The rise of behavioural economics has caused much debate in academia and among policy-makers. A new study for the Netherlands Authority for Consumers and Markets explores the implications for competition policy. Although there is no need for major rewrites of competition law and economics textbooks, behavioural economics will form an important part of the competition policy toolkit, and will be relevant in a small but significant number of competition cases.

Behavioural economics uses insights from psychology to explain the effects of cognitive and behavioural processes on consumer behaviour and market outcomes. It provides insights into individuals’ behaviour which go beyond the traditional ‘fully rational choice’ approach set out in many microeconomics textbooks (see box below).

The rise of behavioural economics has led to a debate about the relative merits of this and traditional economics, in both academia and various policy arenas, including competition policy. On the one hand, commentators have argued that i) traditional economic models can explain some of the phenomena associated with behavioural economics, and competition practitioners have always had some awareness of consumer biases; ii) behavioural economics has greater relevance where individual consumers, as opposed to companies, are concerned; and iii) adverse outcomes resulting from consumer biases are best dealt with under consumer protection rather than competition policy. On the other hand, there are certain market outcomes that can be better understood, or remedied, with reference to insights from the behavioural economics literature.

Implications for competition and market outcomes

The cognitive processes and consumer biases studied in behavioural economics have implications for how demand and supply interact, and the market outcomes. Product differentiation and complexity can affect consumer behaviour. Consumer biases may get in the way of a virtuous circle between demand and supply, and firms may be able to exploit these consumer biases.

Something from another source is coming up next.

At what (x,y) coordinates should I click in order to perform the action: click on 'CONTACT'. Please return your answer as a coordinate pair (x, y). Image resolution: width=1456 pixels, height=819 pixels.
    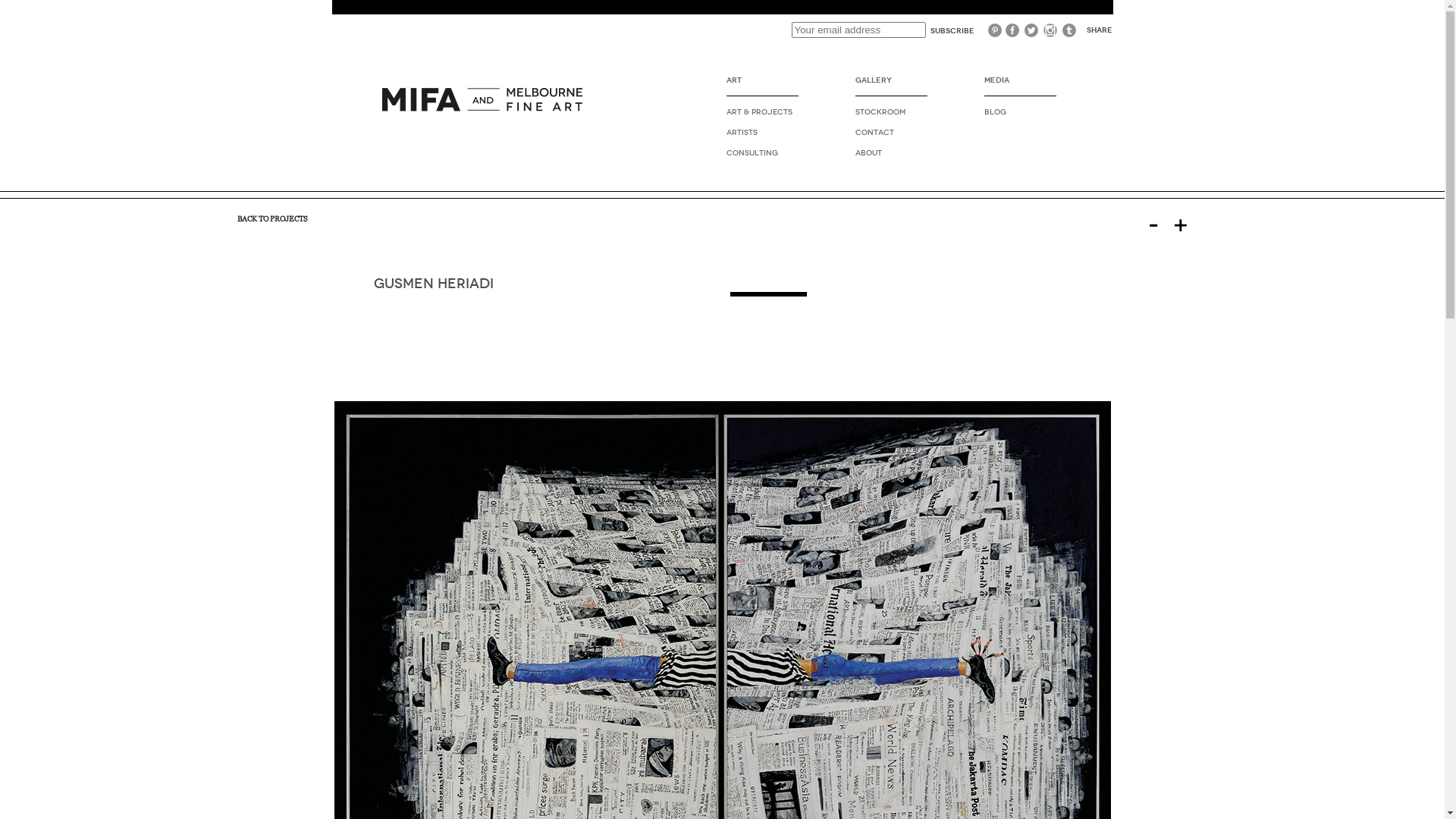
    Looking at the image, I should click on (891, 131). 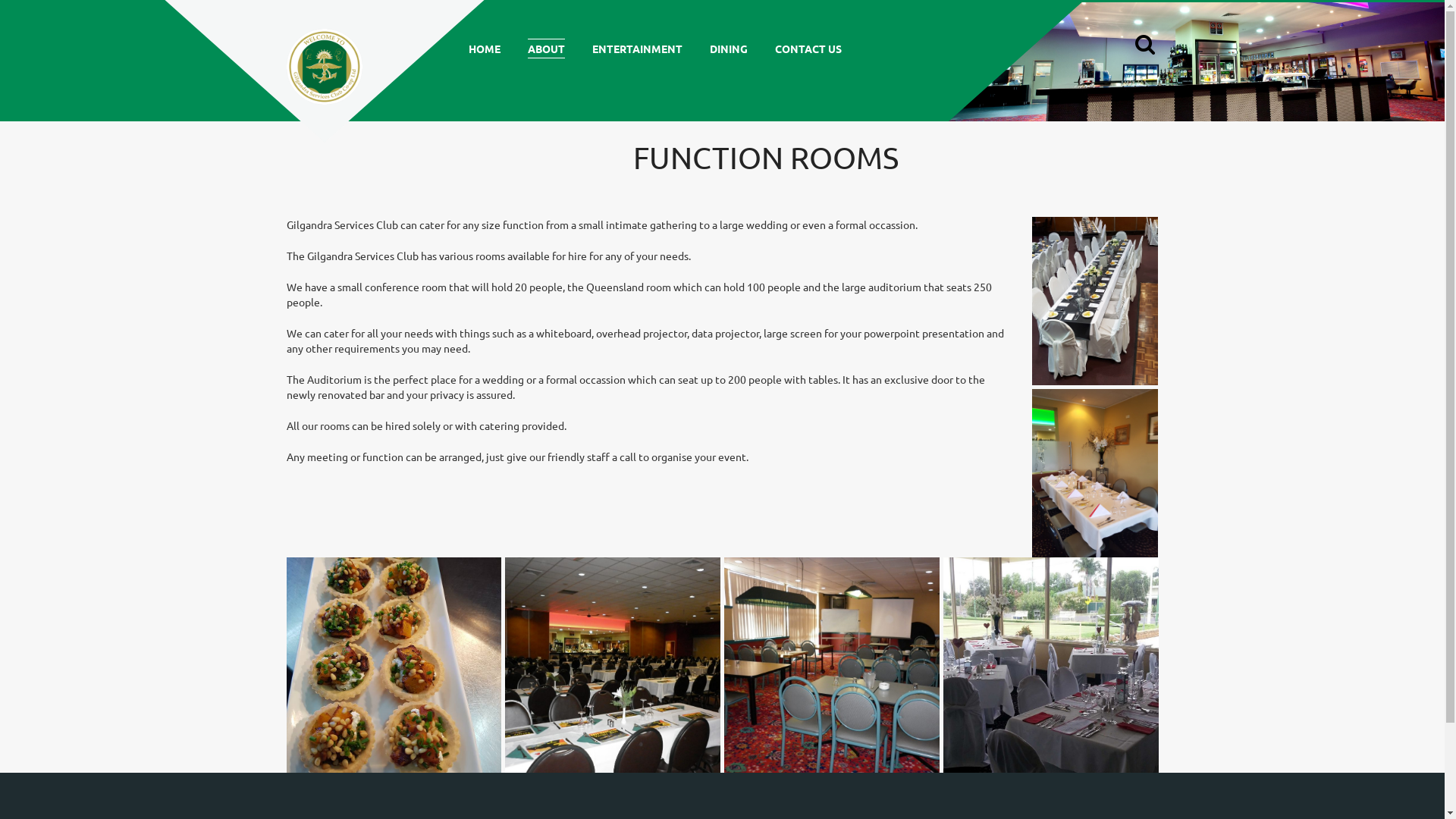 What do you see at coordinates (728, 48) in the screenshot?
I see `'DINING'` at bounding box center [728, 48].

In particular, pricing frames matter. Experimental studies show how pricing practices, such as drip pricing, sales offers and complex pricing, can be profitable strategies that may harm consumers. With drip pricing, consumers face a headline price up front; as they engage in the buying process, additional charges are ‘dripped through’ by the seller. The endowment effect and mental accounting play a role: having engaged in the buying process, people’s point of reference (the anchor) shifts and they feel that they already own the product, so they are more inclined to pay not to lose it. Likewise, experiments show that sellers may have an incentive to create multiple-attribute products and set higher prices in order to confuse buyers, rather than simplifying the information and competing on price to capture market share.

Cognitive and behavioural processes involved in consumer choices

Source: Oxera.

The top half of the figure displays processes that will be familiar to psychologists: how people perceive information presented to them; how they draw on their internal information, such as beliefs, goals, and experience; how they then think about and weigh up the best course of action; and how they subsequently behave. The bottom half of the figure matches these to concepts that are familiar to economists: consumers’ preferences, their decision-making processes, and the choices they make in practice. Important insights from behavioural economics are as follows.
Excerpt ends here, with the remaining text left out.